Nintendo will on Thursday release Super Mario Run, its first iPhone game and a key test of its foray into mobile gaming, hot on the heels of the Pokemon Go craze.
The game will start selling in 151 countries and regions later Thursday and will become available on Android-based devices at a later date.
The highly anticipated release comes after the Kyoto-based Wii console maker refused for years to move into smartphone gaming or license its characters for online play.
But, as it struggled to repair its finances, the firm changed course and announced last year it was teaming up with Japanese mobile specialist DeNA to develop games for smartphones and tablets based on its host of popular characters.
In March, Nintendo released its first mobile game "Miitomo" -- a free-to-play and interactive game that allows users to create avatars.
Then the Pokemon Go game -- based on Nintendo characters -- exploded into the public consciousness, being downloaded more than half a billion times.
But it was only partly Nintendo's creation -- the game is owned by San Francisco-based Niantic -- and it's had little impact on the firm's bottom line.
Super Mario Run, based on Nintendo's iconic Italian plumber, is the firm's most important move so far into mobile gaming.

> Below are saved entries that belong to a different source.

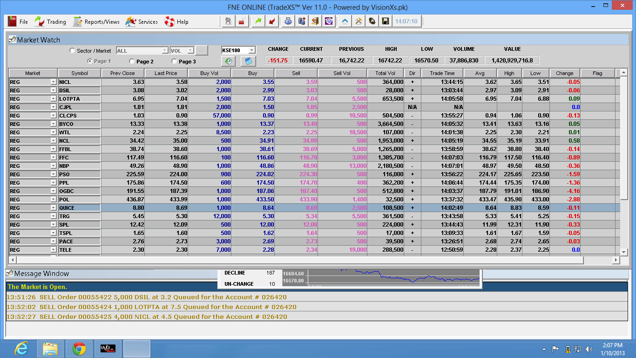The height and width of the screenshot is (358, 636).
Task: Click the exit door logout icon
Action: pyautogui.click(x=315, y=21)
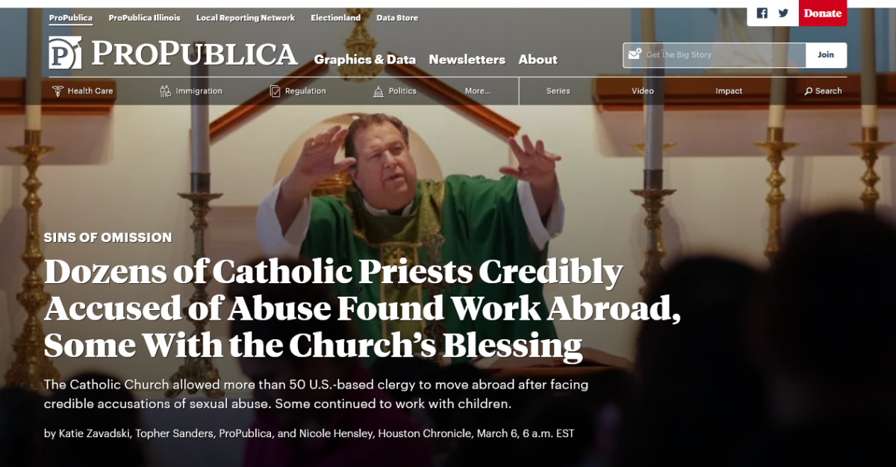Viewport: 896px width, 467px height.
Task: Click the envelope newsletter icon
Action: pyautogui.click(x=635, y=55)
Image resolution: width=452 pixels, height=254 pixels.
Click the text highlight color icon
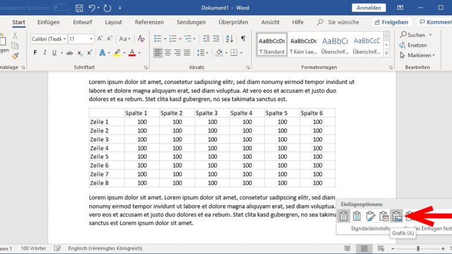point(117,52)
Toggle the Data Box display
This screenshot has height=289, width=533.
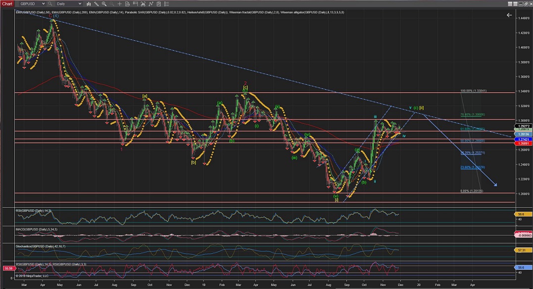pyautogui.click(x=127, y=3)
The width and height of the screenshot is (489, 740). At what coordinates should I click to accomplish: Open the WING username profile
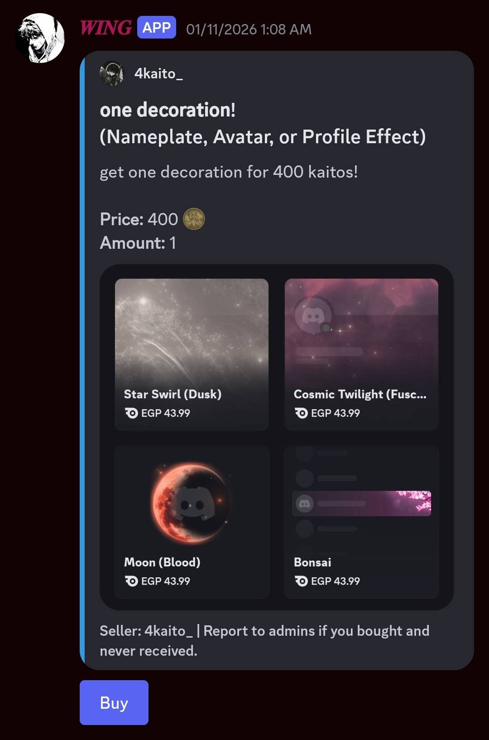106,28
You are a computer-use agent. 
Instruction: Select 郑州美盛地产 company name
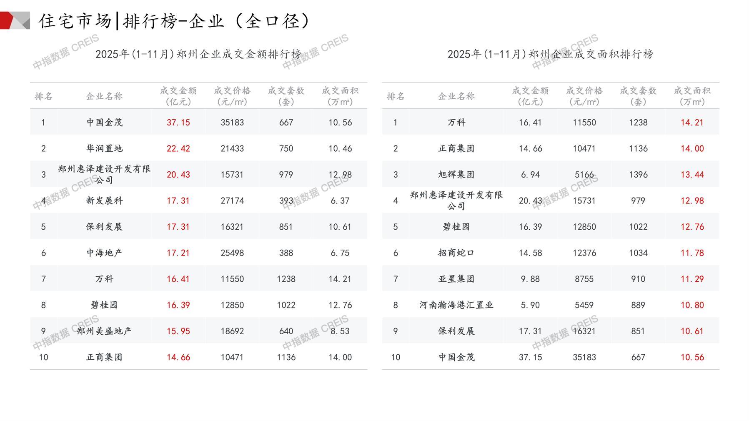[104, 331]
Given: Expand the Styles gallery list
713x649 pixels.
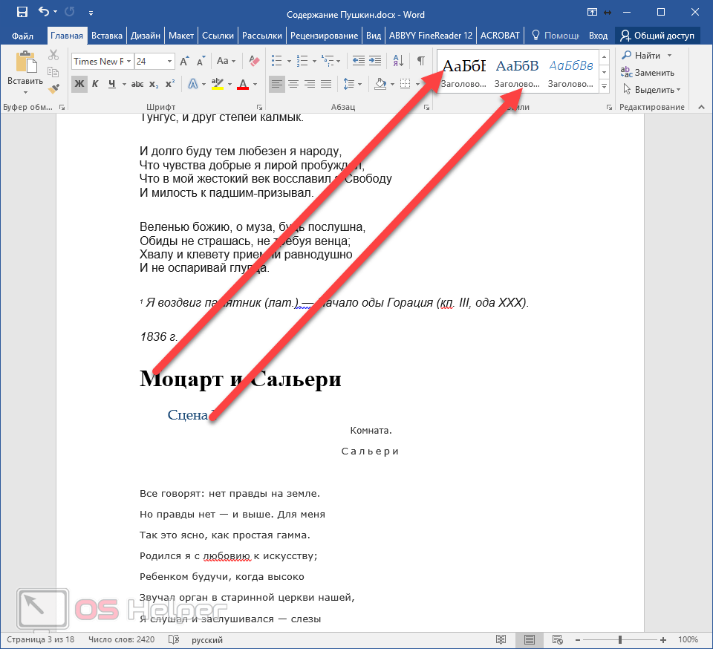Looking at the screenshot, I should [604, 88].
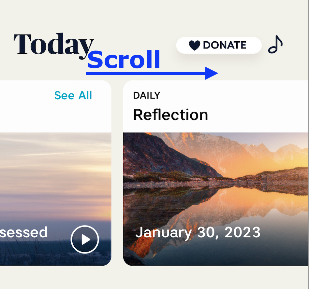Select the Reflection heading text
The width and height of the screenshot is (309, 289).
[x=171, y=115]
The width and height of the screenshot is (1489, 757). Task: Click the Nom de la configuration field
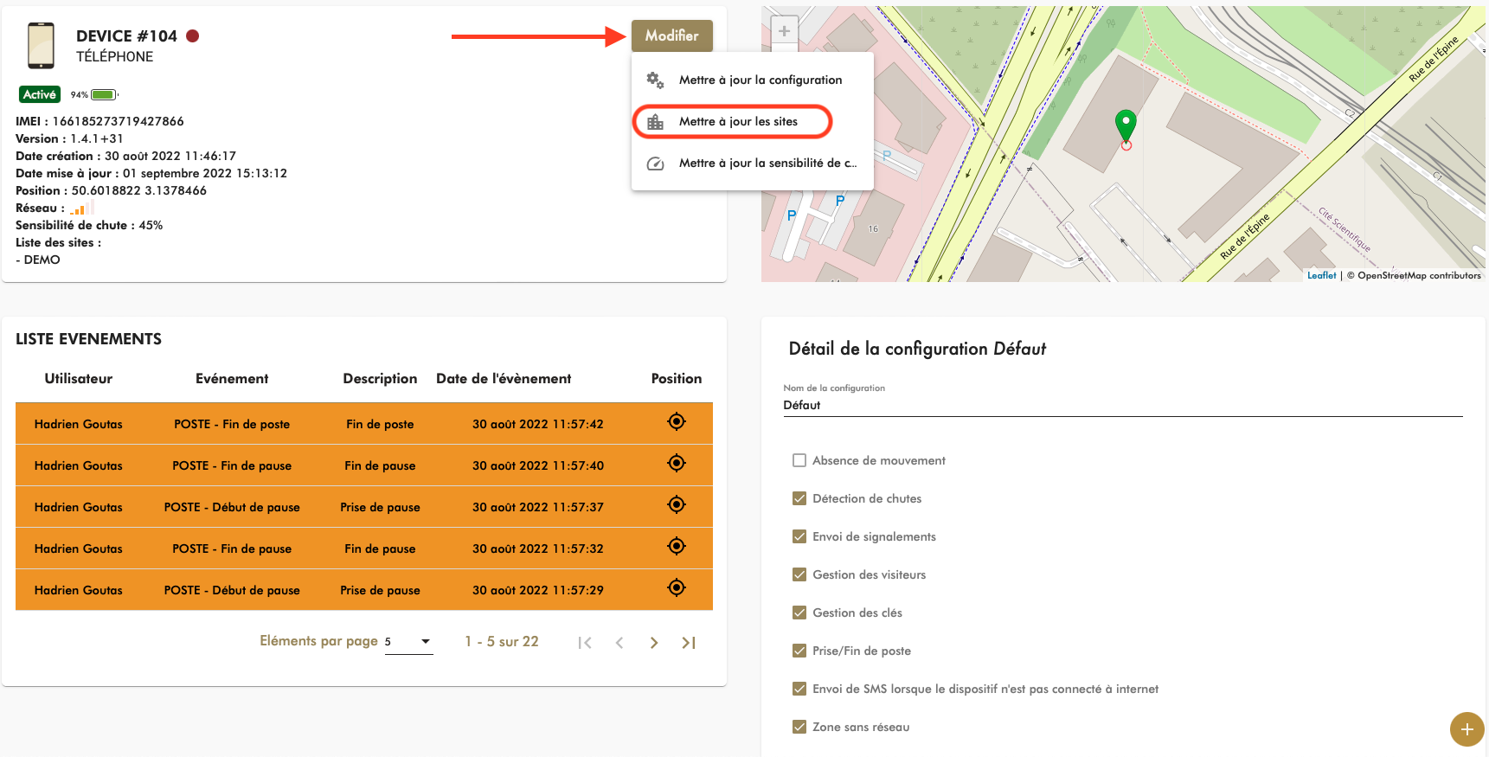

Randy Nelson, head of mobile insights at US-based industry analyst group Sensor Tower, said it was likely to be a hit in the first month or so.
"We have no doubt that first month downloads of Super Mario Run will be historic -- likely much greater than Pokemon Go -- thanks to months of prominent featuring by Apple, extensive media coverage, and more," he wrote in a blog.
But a nearly $10 price tag to buy the full version could scare away some potential customers, Pokemon Go is free, and Android users won't be able to buy it until a later date.
"It's not like it will be Pokemon Go of 500 million downloads in two months," Macquarie Securities analyst David Gibson told Bloomberg News, instead estimating about 200 million downloads by the end of March.
"Nostalgic Nintendo players will almost certainly spend. But what matters is if the marginal customer says this is good, yeah, I’ll spend the money."